Mutimer walked homewards at a quick step, whistling to himself. A latch-key gave him admission. As he went down the kitchen stairs, he heard his mother’s voice raised in anger, and on opening the door he found that Daniel had departed, and that the supper table was already cleared. Alice, her feet on the fender and her dress raised a little, was engaged in warming herself before going to bed. The object of Mrs. Mutimer’s chastisement was the youngest member of the family, known as ‘Arry; even Richard, who had learnt to be somewhat careful in his pronunciation, could not bestow the aspirate upon his brother’s name. Henry, aged seventeen, promised to do credit to the Mutimers in physical completeness; already he was nearly as tall as his eldest brother; and, even in his lankness, showed the beginnings of well-proportioned vigour. But the shape of his head, which was covered with hair of the lightest hue, did not encourage hope of mental or moral qualities. It was not quite fair to judge his face as seen at present; the vacant grin of half timid, half insolent, resentment made him considerably more simian of visage than was the case under ordinary circumstances. But the features were unpleasant to look upon; it was Richard’s face, distorted and enfeebled with impress of sensual instincts.
‘As long as you live in this house, it shan’t go on,’ his mother was saying. ‘Sunday or Monday, it’s no matter; you’ll be home before eleven o’clock, and you’ll come home sober. You’re no better than a pig!’

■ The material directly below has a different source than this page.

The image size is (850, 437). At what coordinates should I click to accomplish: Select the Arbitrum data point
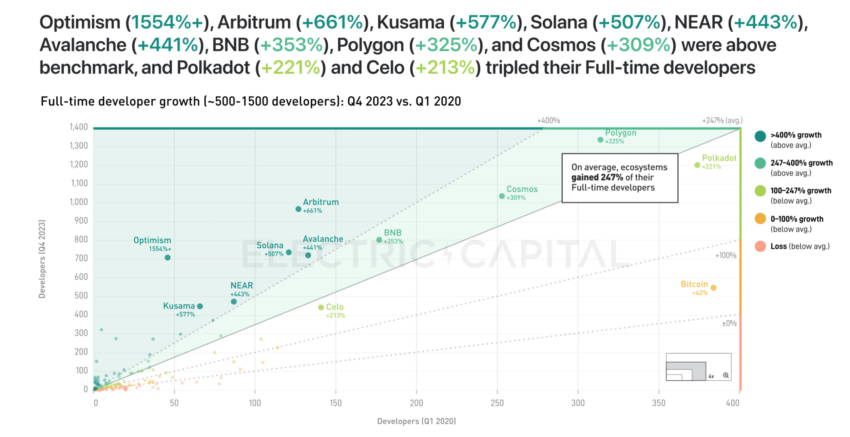[298, 209]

‘Arry was seated in a far corner of the room, where he had dropped his body on entering. His attire was such as the cheap tailors turn out in imitation of extreme fashions: trousers closely moulded upon the leg, a huff waistcoat, a short coat with pockets everywhere. A very high collar kept his head up against his will; his necktie was crimson, and passed through a brass ring; he wore a silver watch-chain, or what seemed to be such. One hand was gloved, and a cane lay across his knees. His attitude was one of relaxed muscles, his legs very far apart, his body not quite straight.

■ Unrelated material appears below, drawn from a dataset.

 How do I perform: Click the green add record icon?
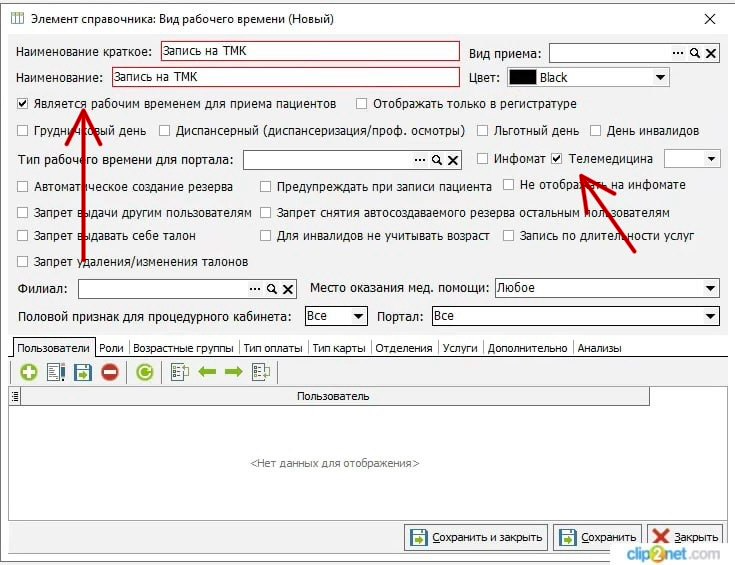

‘What d’ you call sober, I’d like to know?’ he replied, with looseness of utterance. ‘I’m as sober ‘s anybody in this room. If a chap can’t go out with ‘s friends ‘t Easter an’ all—?’
‘Easter, indeed! It’s getting to be a regular thing, Saturday and Sunday. Get up and go to bed! I’ll have my say out with you in the morning, young man.’
‘Go to bed!’ repeated the lad with scorn. ‘Tell you I ain’t had no supper.’
Richard had walked to the neighbourhood of the fireplace, and was regarding his brother with anger and contempt. At this point of the dialogue he interfered.
‘And you won’t have any, either, that I’ll see to! What’s more, you’ll do as your mother bids you, or I’ll know the reason why. Go upstairs at once!’
It was not a command to be disregarded. ‘Arry rose, but half-defiantly.
‘What have you to do with it? You’re not my master.’
‘Do you hear what I say?’ Richard observed, yet more autocratically. ‘Take yourself off, and at once!’
The lad growled, hesitated, but approached the door. His motion was slinking; he could not face Richard’s eye. They heard him stumble up the stairs.